Exercise aim ::
Transcribe every one of the lines below without changing a single character.

-- Begin Entries --

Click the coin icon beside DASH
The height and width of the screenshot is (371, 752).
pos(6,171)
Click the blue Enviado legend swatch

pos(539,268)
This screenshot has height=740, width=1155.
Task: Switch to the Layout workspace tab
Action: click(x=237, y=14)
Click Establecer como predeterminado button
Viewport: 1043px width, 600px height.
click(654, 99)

-- End Entries --

Task solution ::
Click the coin icon beside DASH
The height and width of the screenshot is (371, 752).
pos(6,171)
Click the blue Enviado legend swatch

pos(539,268)
This screenshot has height=740, width=1155.
Task: Switch to the Layout workspace tab
Action: click(x=237, y=14)
Click Establecer como predeterminado button
Viewport: 1043px width, 600px height.
click(654, 99)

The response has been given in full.